Reputation: 6204
I have following structure:
id,
name,
parent_id,
order_by
and entries:
id | name | parent_id | order_by
----+-----------+-----------+----------
8 | Cat 1 | | 1
7 | Cat 2 | | 2
5 | Cat 3 | | 3
15 | Cat 1.1 | 8 | 1
17 | Cat 1.2 | 15 | 2
16 | Cat 2.1 | 8 | 1
20 | Cat 1.2.1 | 17 | 1
And I wanna output:
id | name | parent_id | order_by
----+-----------+-----------+----------
8 | Cat 1 | | 1
15 | Cat 1.1 | 8 | 1
17 | Cat 1.2 | 8 | 2
20 | Cat 1.2.1 | 17 | 1
7 | Cat 2 | | 2
16 | Cat 2.1 | 7 | 1
5 | Cat 3 | | 3
So sort main entries (without parent_id) using order_by
column and sort in children using order_by
column for children in one level.
Upvotes: 2
Views: 76
Reputation:
Note: I assume that the for id
= 16 the parent_id
should be 7, not 8
You need a recursive query to go through the whole tree.
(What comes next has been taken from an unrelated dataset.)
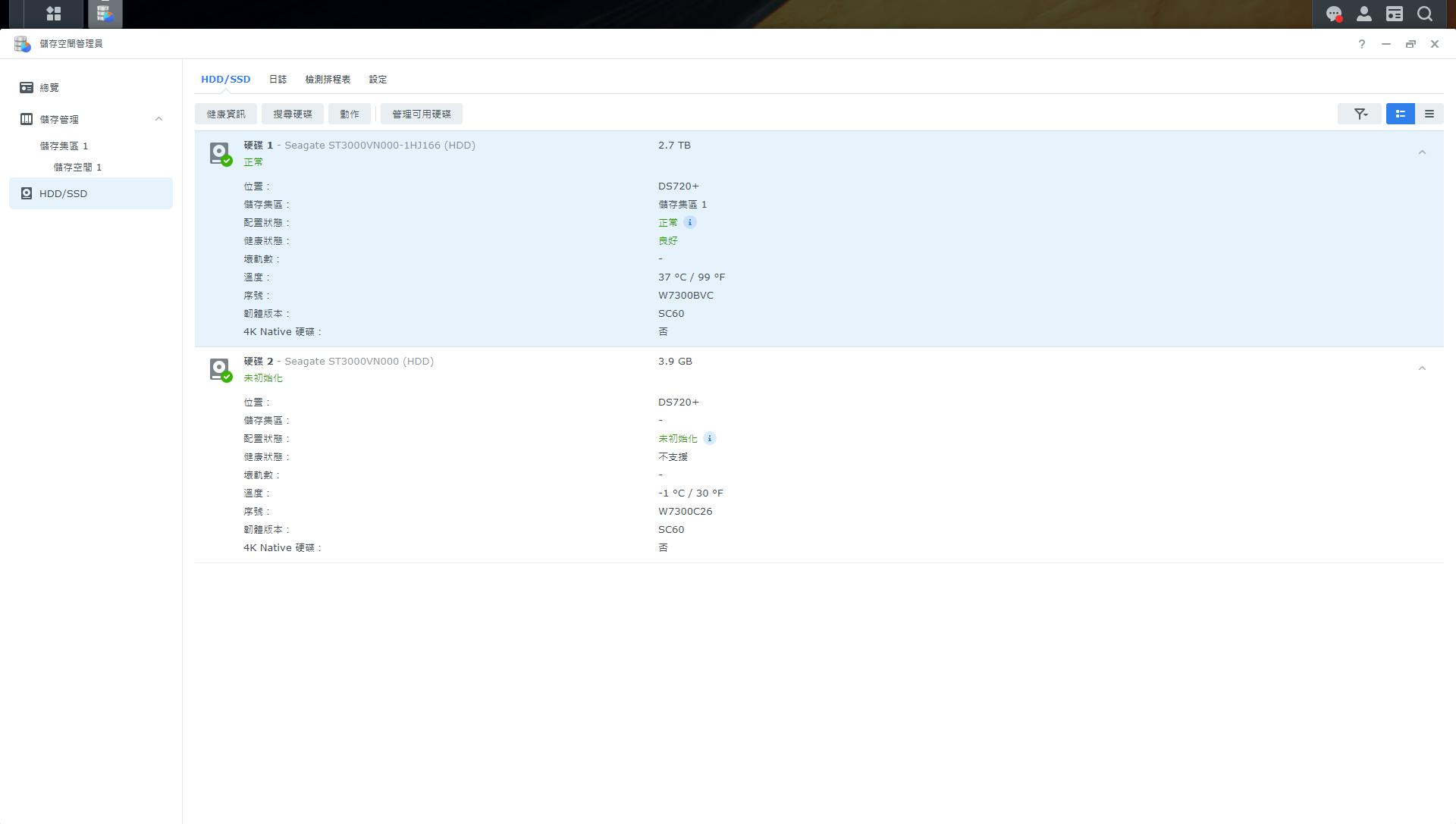Collapse 硬碟 1 details section
This screenshot has height=824, width=1456.
click(1422, 152)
You need a way to "remember" the main sort order and then sort by two different criteria: one for the "overall" sort order and one for each child level:
with recursive tree as (
select id, name, parent_id, order_by as main_order, null::int as child_order
from category
where parent_id is null
union all
select c.id, c.name, c.parent_id, p.main_order, c.order_by as child_order
from category c
join tree p on p.id = c.parent_id
)
select *
from tree
order by main_order, child_order nulls first;
By carrying the order_by
from the root level to all children, we can keep all rows that belong to the same root together. The rows for one root are then sorted according to the fake child_order - the root rows will have null
for that column and the nulls first
puts them at the beginning of each group.